Veggies and row crops are destructive ag means to raise large volumes of these food plants. No matter whether theplants are used for animal feed or not, the methods to grow them exhausts the soil and cripples the surrounding environment. Ag areas can actually be diversity deserts , but so what, as long as you have some feeling of virtue for being a vegan.
Grass fed cattle raising is an expensive and more sustainable means to have responsible non factory fed beef , lamb, mutton, and poultry (yes its possible to raise chickens on a grass diet (like amaranth and seedhead grasses) Chickens are effective foragers . The only thing is that the cost of production of all these more sustainable means of livestock production is naturally higher. Is it in your means to expend maybe 30% of your income on food? Sustainable and "Responsible" (In whose eyes?) farming costs more than it pays, and the product isnt necessarily more palatble or healthy. (Michael Pollard would have you believe that it is).
I could devote my farm to grass fed cattle only. Id then have to cut the herds in half to make my pastures and hay fields extend as an exclusive fodder. The result would be that the charge per pond would go from a 2.60 a hundred weight to maybe 5. 0r 6 $ a hundredweight ( these are "On the hoof" live prices that I would realize at the market cattle auctions).
The actual supply chain for production and distribution of meat (Assuming a grass fed economy) would require more interaction by the customer . ASO you(the cutomer) would have to deal with me the farmer rather than rely on a faceless and (high costing) supply line from auction to market and in which only the prime through choice cuts are used and the bulk of the animal "Goes away".
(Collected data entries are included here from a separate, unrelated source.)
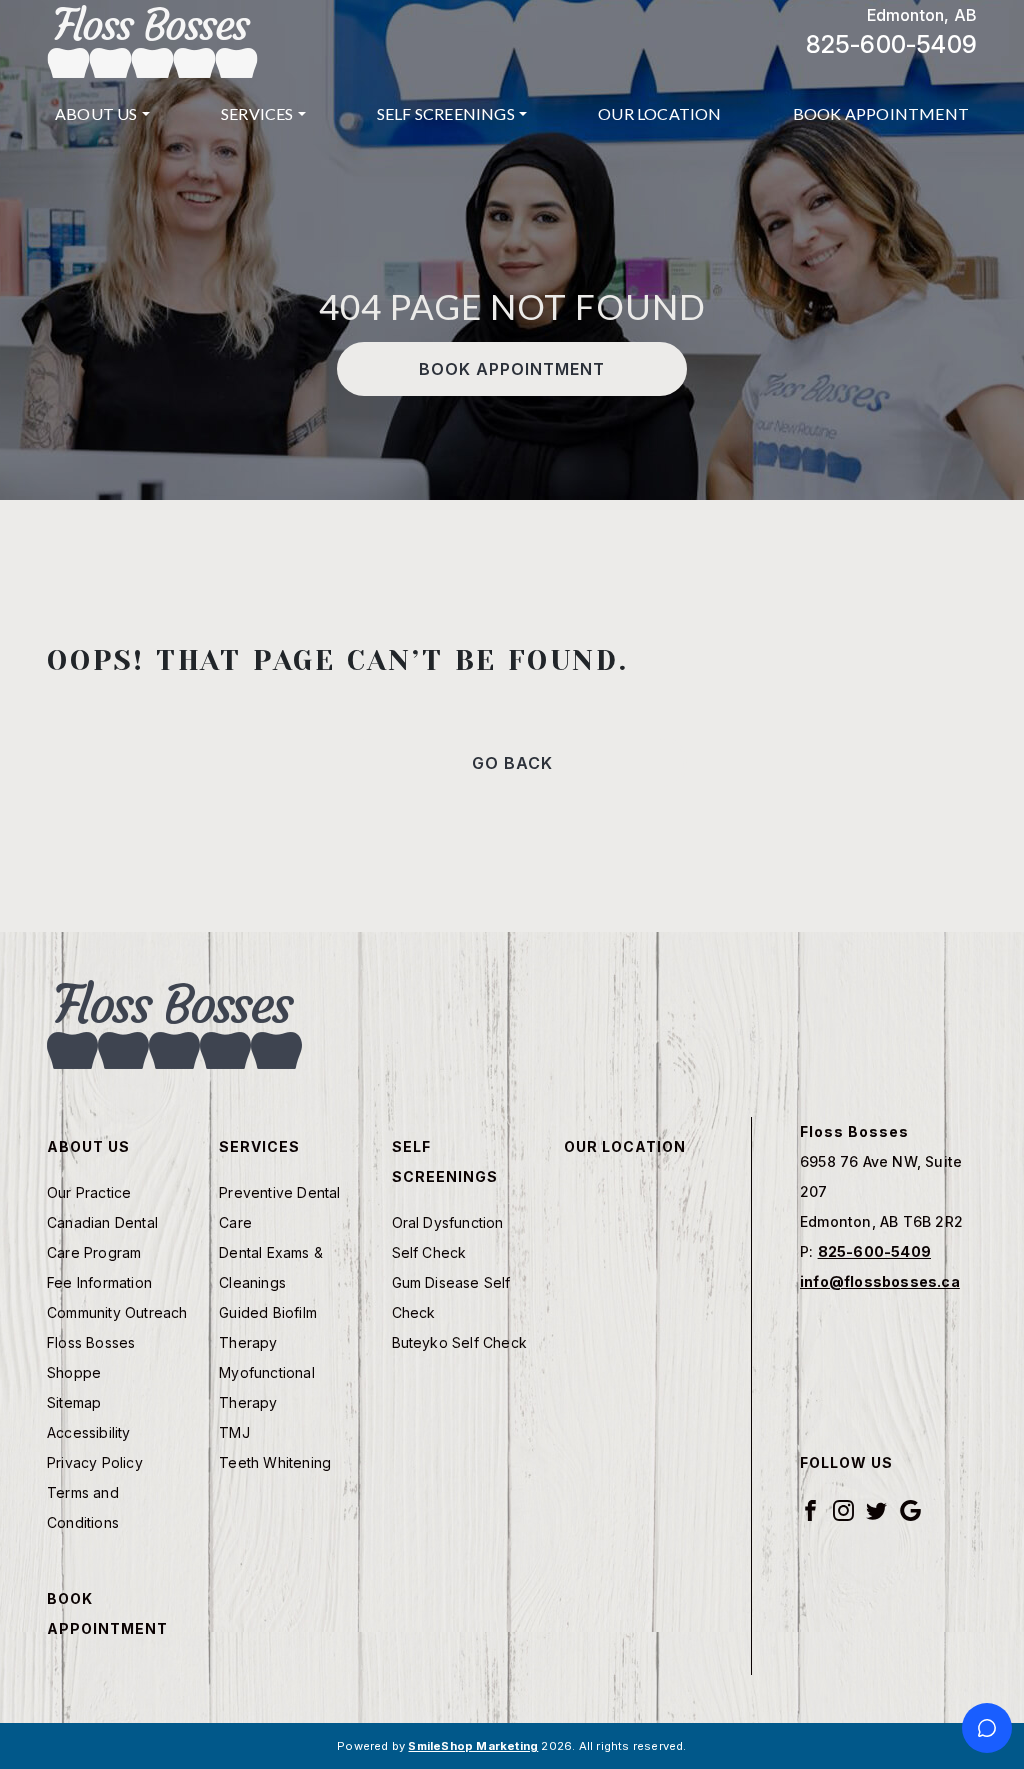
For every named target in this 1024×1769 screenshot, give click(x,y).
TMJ (234, 1432)
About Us (96, 113)
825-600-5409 (891, 44)
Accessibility (89, 1432)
Same thing would be required with a responsible "veggie life". You still interact with a supply and market line which robs the farmer of the bulk of the product worth and applies exhorbitant fees for 'halving" or "Boxing" and "delivery".
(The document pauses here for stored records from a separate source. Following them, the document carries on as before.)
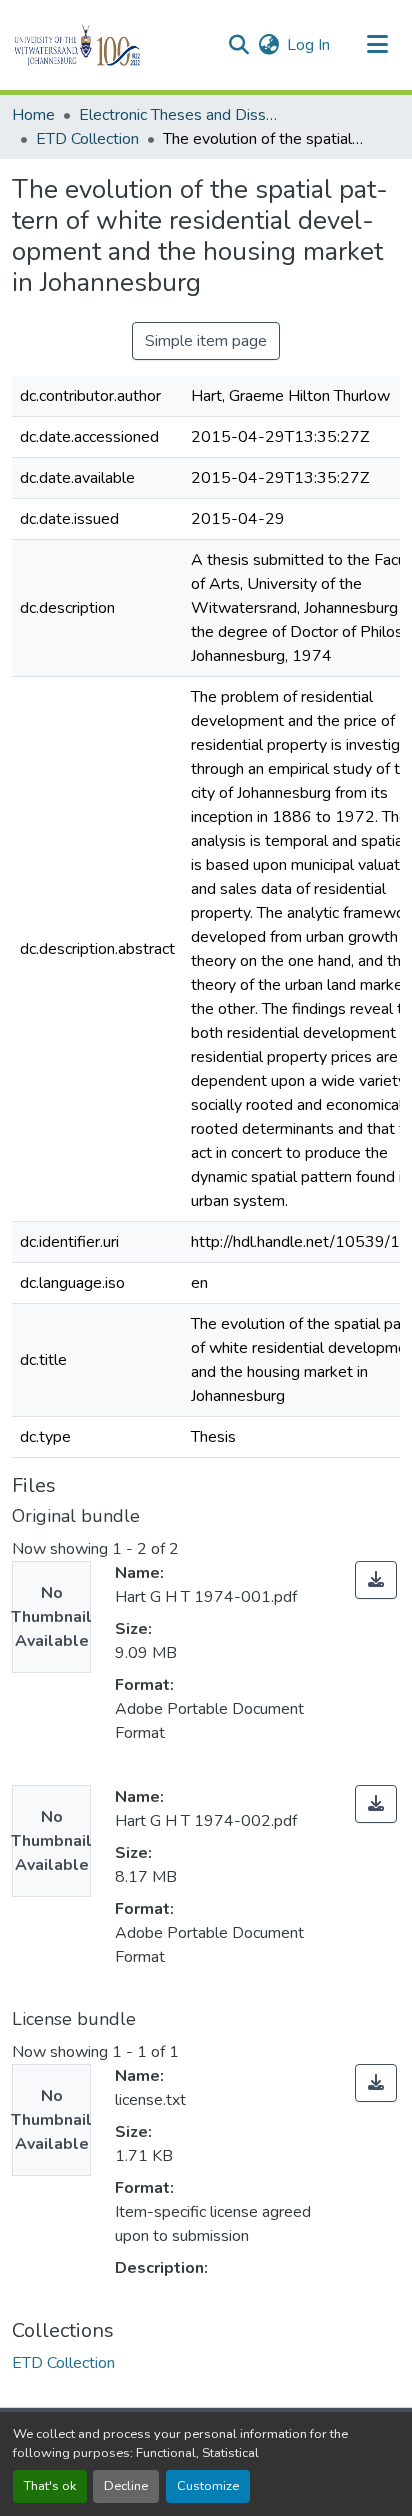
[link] (376, 1580)
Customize (208, 2486)
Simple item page (206, 341)
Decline (126, 2486)
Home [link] (33, 115)
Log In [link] (308, 45)
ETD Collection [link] (87, 139)
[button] (111, 45)
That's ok (50, 2486)
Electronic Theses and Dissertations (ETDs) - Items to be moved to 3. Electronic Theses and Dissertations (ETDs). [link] (179, 115)
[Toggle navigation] (378, 45)
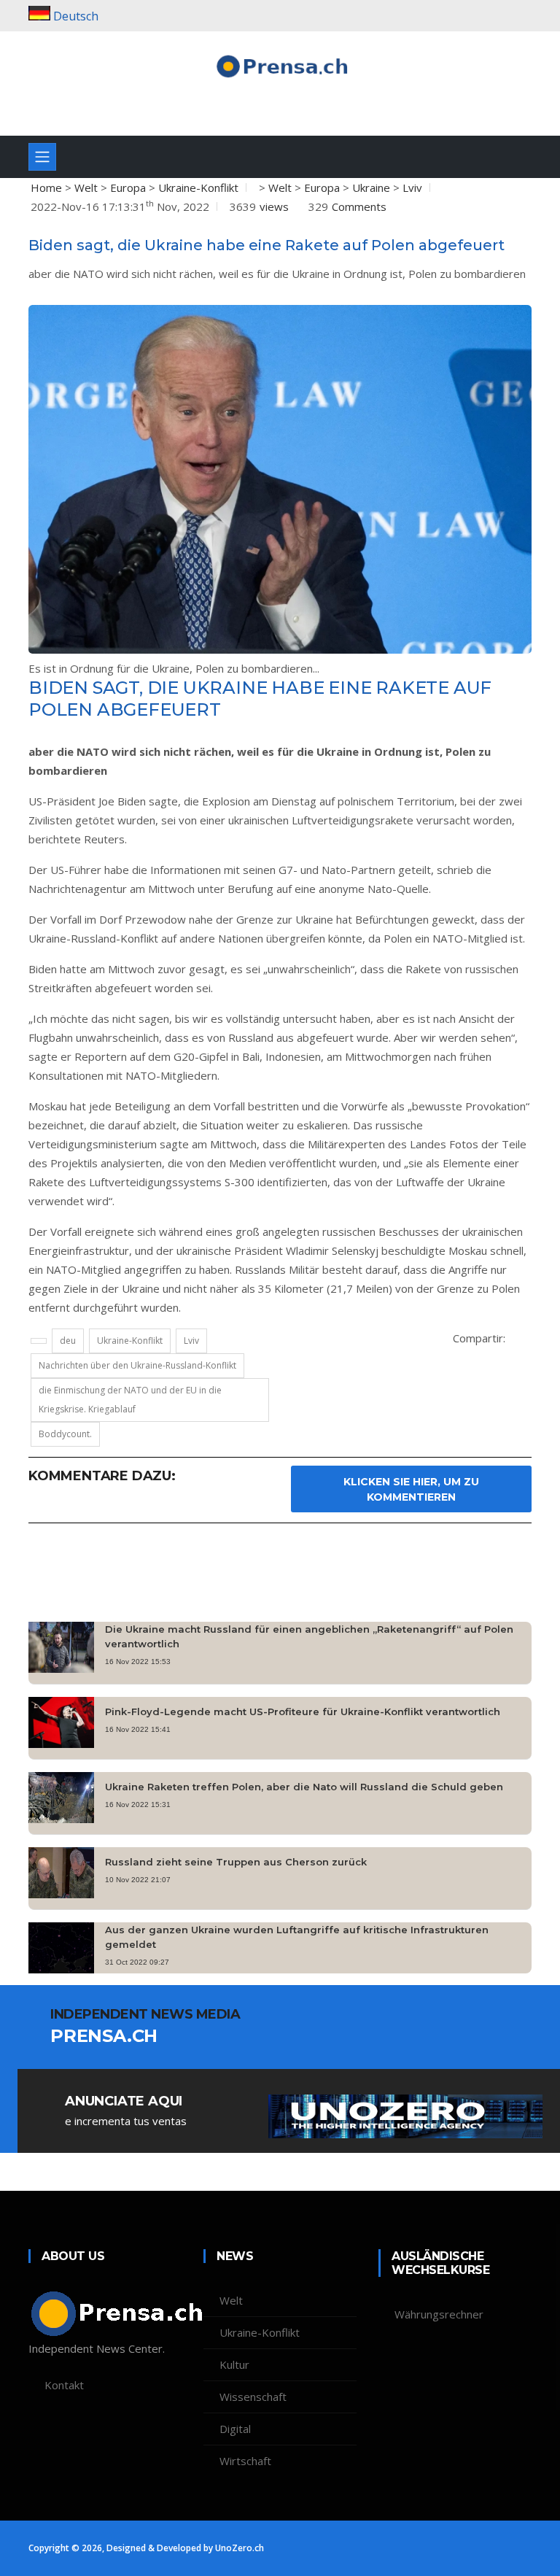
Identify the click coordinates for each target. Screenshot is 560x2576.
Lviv (412, 187)
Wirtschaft (245, 2460)
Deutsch (75, 16)
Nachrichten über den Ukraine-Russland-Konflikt (137, 1365)
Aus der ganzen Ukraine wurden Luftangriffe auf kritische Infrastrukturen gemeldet (297, 1937)
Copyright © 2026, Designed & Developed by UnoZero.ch (146, 2548)
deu (68, 1340)
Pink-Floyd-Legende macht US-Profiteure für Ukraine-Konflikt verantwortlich (302, 1711)
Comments (359, 206)
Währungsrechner (438, 2314)
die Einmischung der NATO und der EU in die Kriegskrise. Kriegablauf (130, 1399)
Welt (86, 187)
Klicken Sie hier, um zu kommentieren (411, 1489)
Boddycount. (65, 1434)
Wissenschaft (253, 2396)
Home (46, 187)
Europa (128, 187)
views (274, 206)
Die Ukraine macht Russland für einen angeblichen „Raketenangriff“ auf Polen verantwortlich (309, 1636)
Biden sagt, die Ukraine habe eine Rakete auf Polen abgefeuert (266, 245)
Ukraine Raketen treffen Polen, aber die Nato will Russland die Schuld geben (304, 1786)
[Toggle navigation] (42, 157)
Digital (235, 2428)
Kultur (234, 2364)
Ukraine (371, 187)
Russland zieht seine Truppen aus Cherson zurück (236, 1862)
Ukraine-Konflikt (198, 187)
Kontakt (64, 2385)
If markets , or the customer base would demand only local products for the bulk of theoir foods, then a commensal relationship between farmers and customers could be maintained.
Rather than decrying the MEANS of production, you should become more familiar with the components of production and delivery so that you could interact better as a customer and assure that farmers will be fairly treated as will you the ultimate recipient of the foodstuffs.
Im a little tired of hearing how farmingmethods are "Unconscionable" yet farmers , who have undertaken large service contracts with food production companies are only producing what they percieve their contracts require. (fertilizer and ag chemical use for veggies, to feed stuffs used for poultry grown by contract).
There is no "conscionable" farming, there are only degrees of production efficiency. Were you the customer to demand that ADM no longer pump high fructose corn syrup into everything they make, or if youd tell Tyson foods to stop feeding massive doses of sulfur and iron ore residues into chickens , then you could say that you are responsibly interacting with your food.Why not go to the farms of Connecticut or NEw Jersey and set up a "Thomas supply line" wherein you develop a market basket approach to buying your meats and veggies. You could do this for several others as a service and you could do it for your neighborhood vegans and set up a business that would be based upon your own ethical model.
PS, anyone who eats tofu or rice should be at the end of the line when it comes to saying what is or is not unconscionable. These two crops are almost a plague to the environment. Rice farming is a larger air pollutant than are open dumps. At this time of year in Louisiana and the San Juaquin Valley, the air is turning unhealthy for tens of millions of people just because the rice farmers are burning the "duff" of last yewars production, in preparation to reflooding their fields. Soybean farmers too, are causing vast deserts of diversity and promoting the evolution of super weeds that are taking over vast areas and are invasively displacing tall prairie grasses, hedgerows and forest margins.